Much of the road between Salt Lake aqnd Long Beach across the desert was dirt, with deep ruts where the wheels of the car would track. Often the center between the ruts was so high that the oil pan would drag and they would have to ride along with the wheels rolling on the center between the ruts and the side of the road. Although the automobiles the family had “were always nearly new and the apple of my father’s eye, he would often have to stop and tinker with the engine to keep it running. One time we were stalled in the desert with the radiator completely boiled dry. “After sitting in the deset heat until the engine cooled completely, Papa took a can and went over a nearby hill and returned with enough liquid to put in the radiator to get us to the next little stream.”

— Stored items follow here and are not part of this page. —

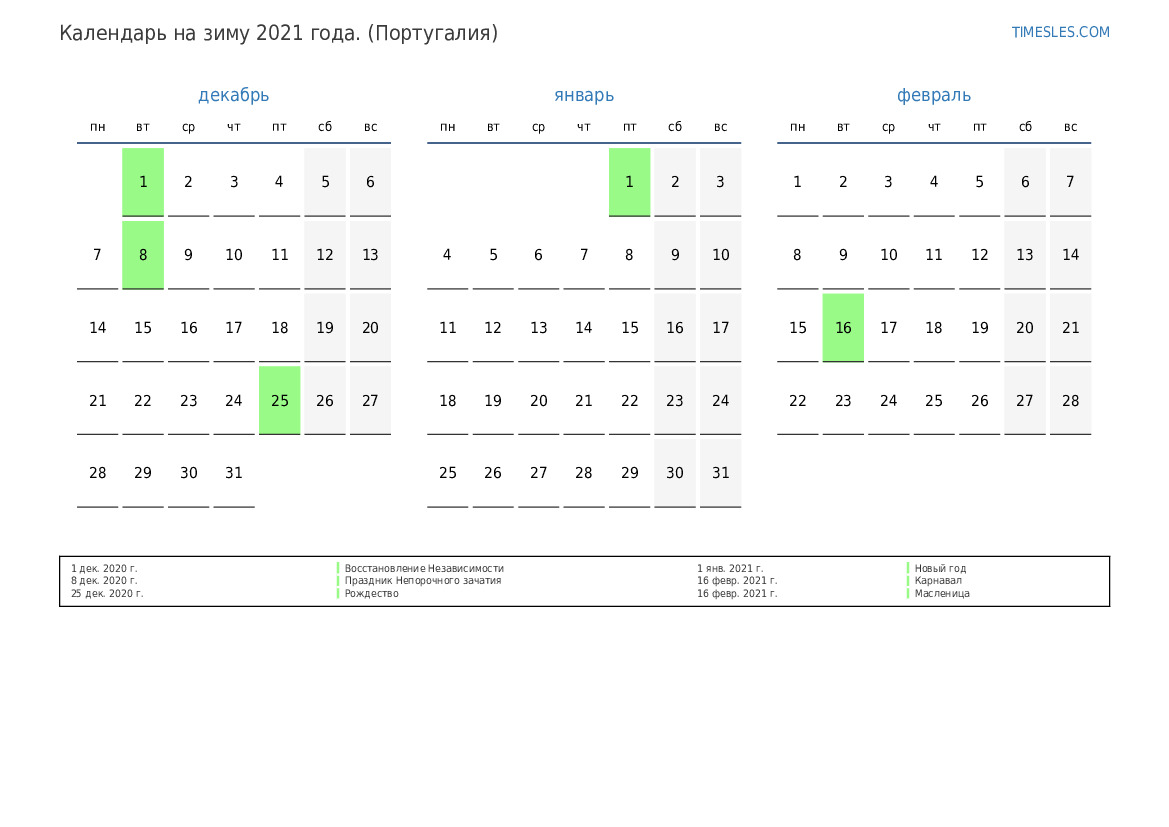The height and width of the screenshot is (827, 1169).
Task: Click the Карнавал legend entry
Action: [938, 580]
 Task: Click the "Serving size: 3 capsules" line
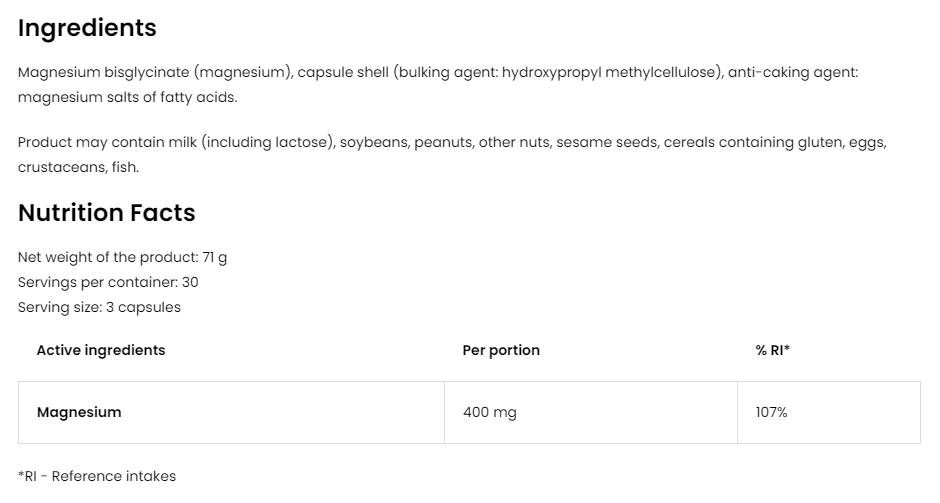pyautogui.click(x=99, y=307)
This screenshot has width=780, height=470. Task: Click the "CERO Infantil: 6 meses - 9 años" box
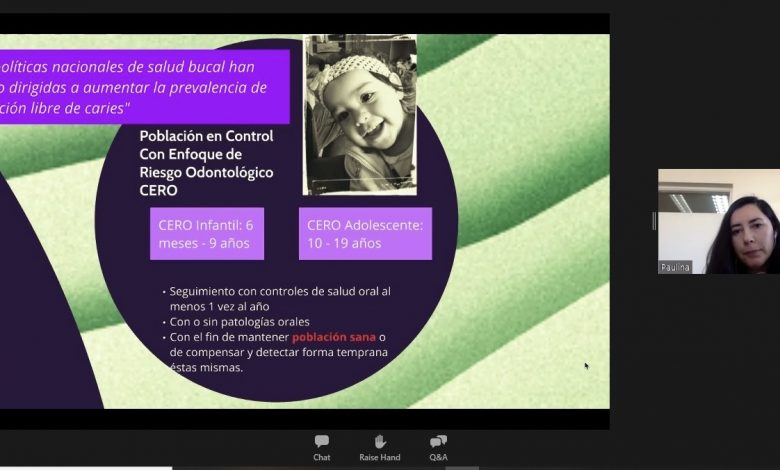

Mother remembers how Papa stored a homemade, fold-down table and a food storage box along the entire length of the car’s running board, “making it necessary to climb over it to get out of the car on the passenger side as the car doors could not open. We would stop to swim whenever we saw a good swimming hole, to fish at will along the way, and camped when we were ready at any green shady spot that attracted us. These adventures were the one thing we could not do in Boise when we camped and played on the pristine west coast beaches.”

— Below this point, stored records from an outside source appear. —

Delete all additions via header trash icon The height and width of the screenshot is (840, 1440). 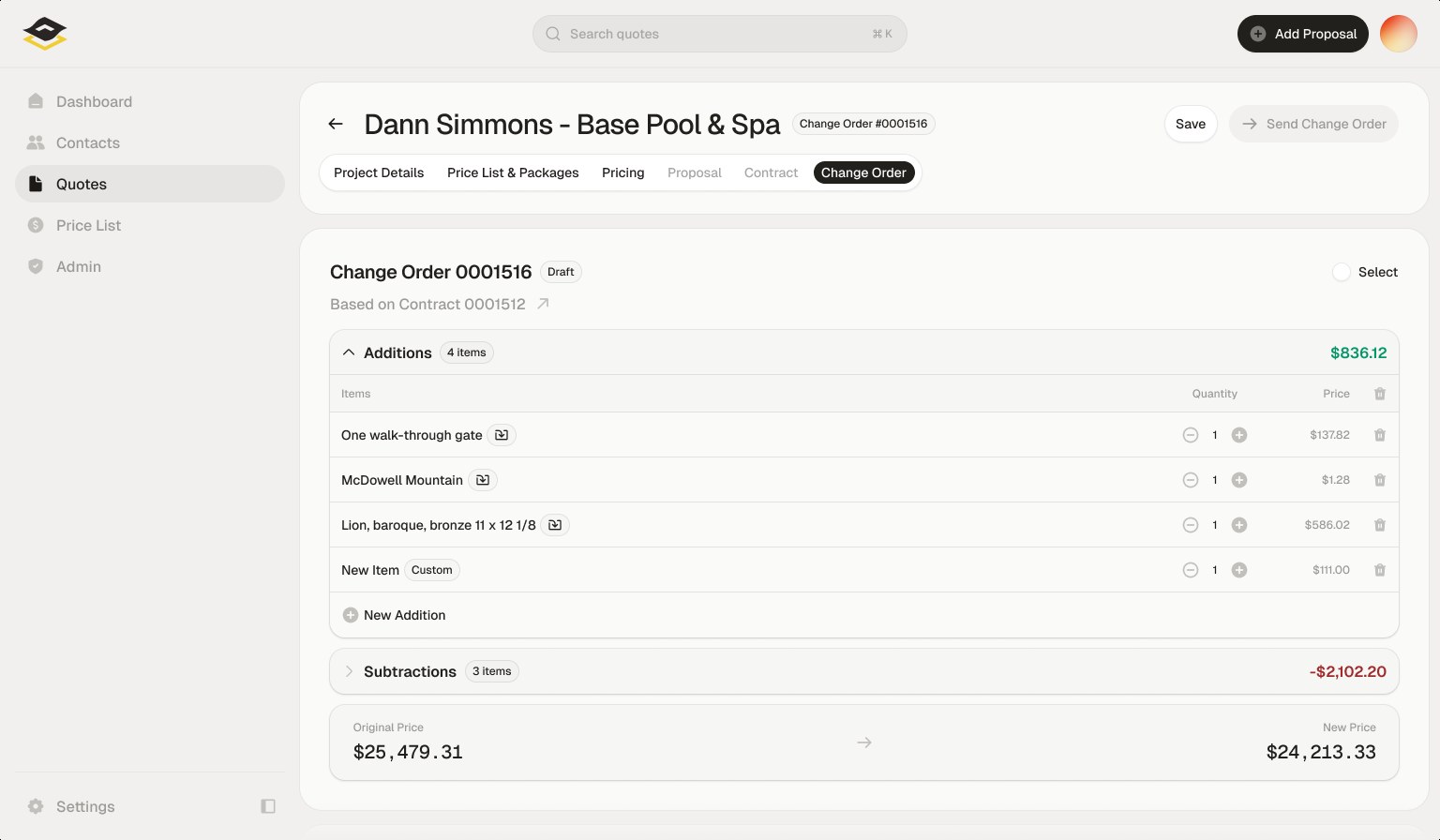pos(1380,394)
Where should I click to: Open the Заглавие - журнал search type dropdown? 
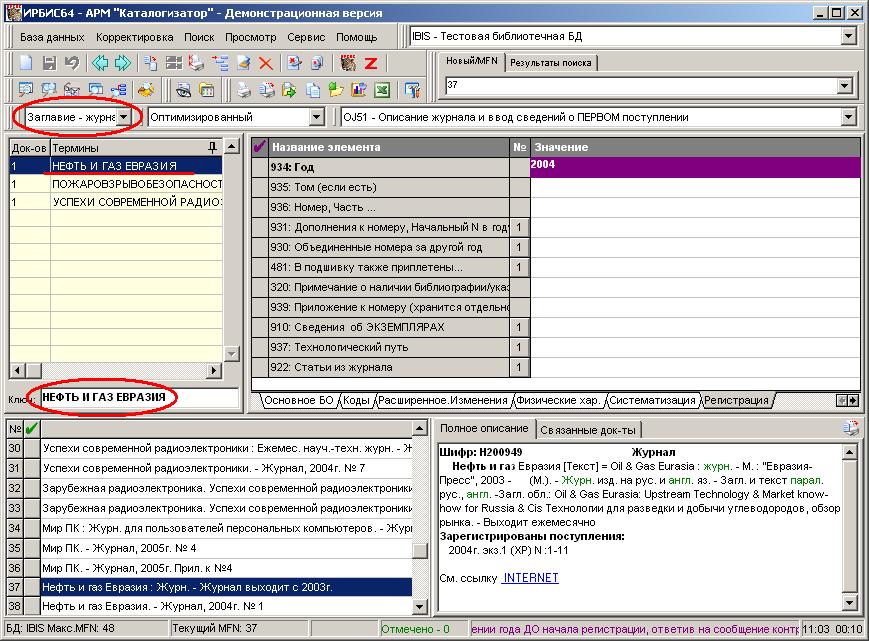pos(124,117)
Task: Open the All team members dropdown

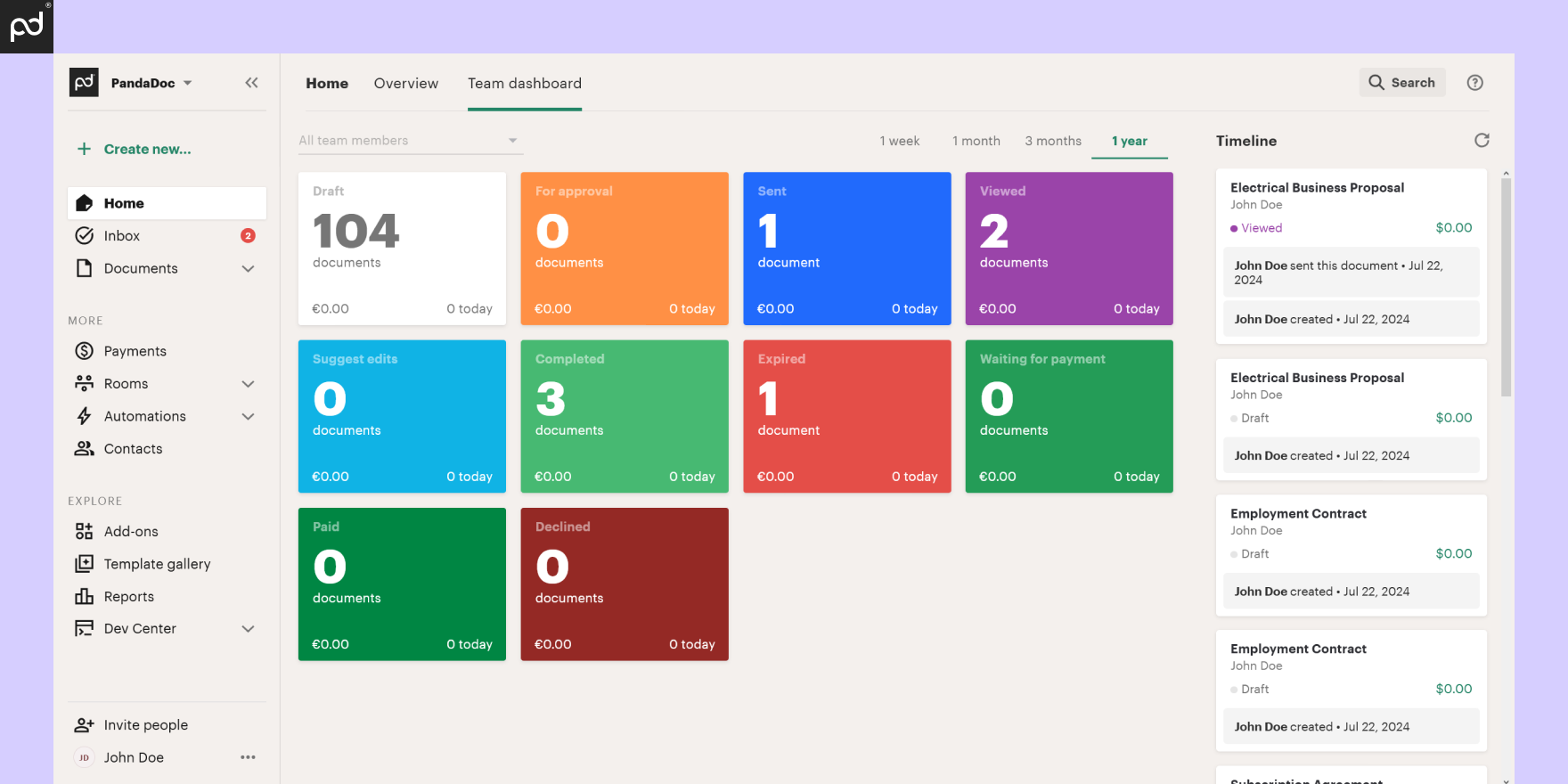Action: [x=409, y=141]
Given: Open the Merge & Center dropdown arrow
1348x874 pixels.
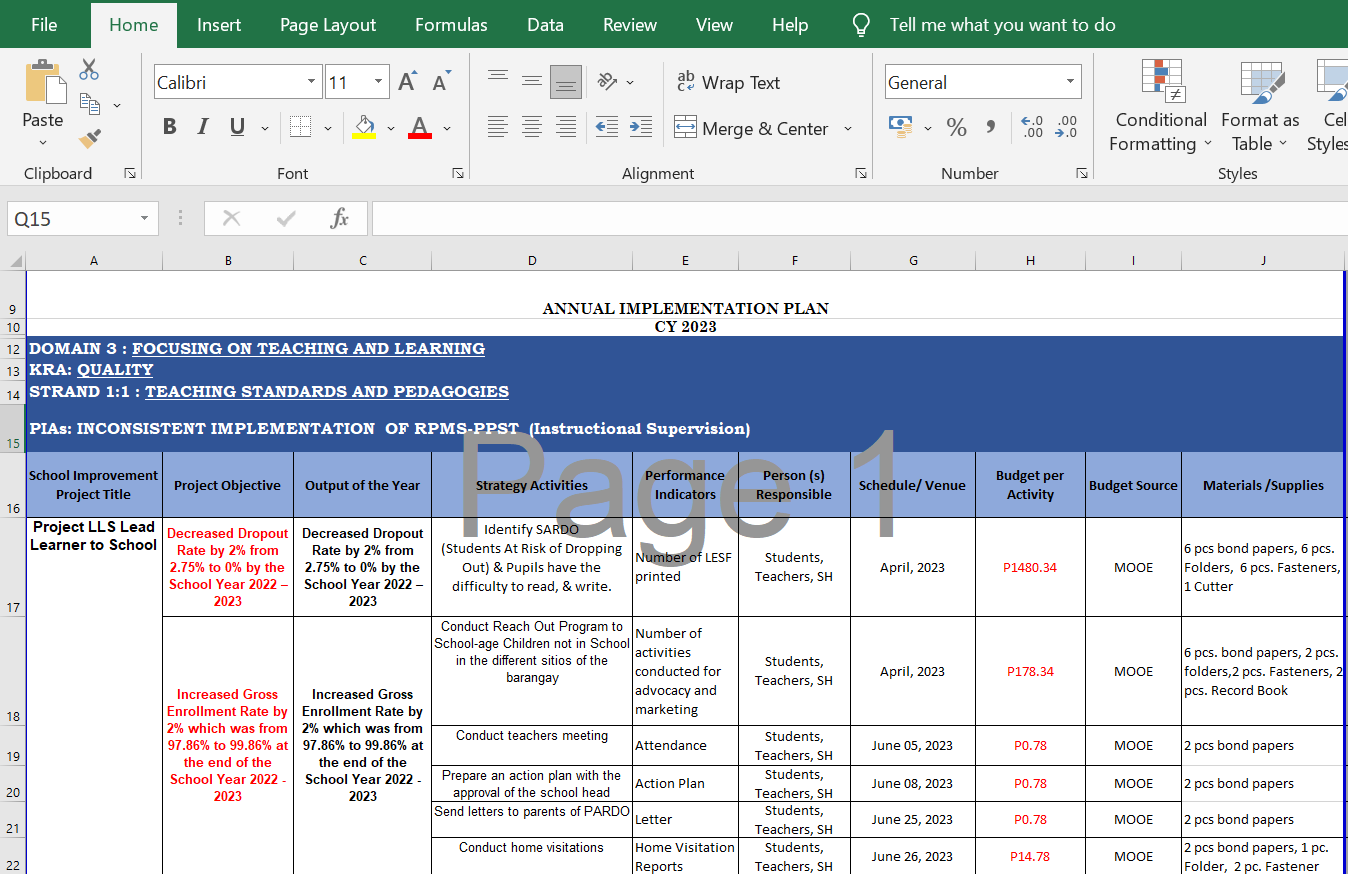Looking at the screenshot, I should pos(848,128).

Mother recalls one frightening event that happened while they were camping on the beach and “the car got stuck in the sand when the tide was coming in. “Papa frantically threw blankets and coats under the wheels as everyone pushed with their might trying to save the car from the incoming waves, but to no avail! Finally, Verne went off to himself and knelt in prayer to ask for help. On arising, he found a board which was placed under a wheel and the car was successfully moved in time to save it from a salty grave.”
When ever the right fishing spot was found, “Papa and the older kids always broke out the fishing poles and fish became a big part of our diet on all the vacations. I never go comfortable with the smell of fish and that may be why, to this day, I eat very little fish. But Papa was a fanatic fisherman and all of his children grew up loving to fish—even I did although I was the youngest and too little to get in on all the fun.”
Mother talked about how her Mama was a great cook and “could prepare a feast for us out of almost nothing. She created miracle meals from the running board pantry and table. We lived out of the car and a tent for most of our two to three month summer vacations. She was always willing for any adventure as long as she had her featherbed to sleep on at night.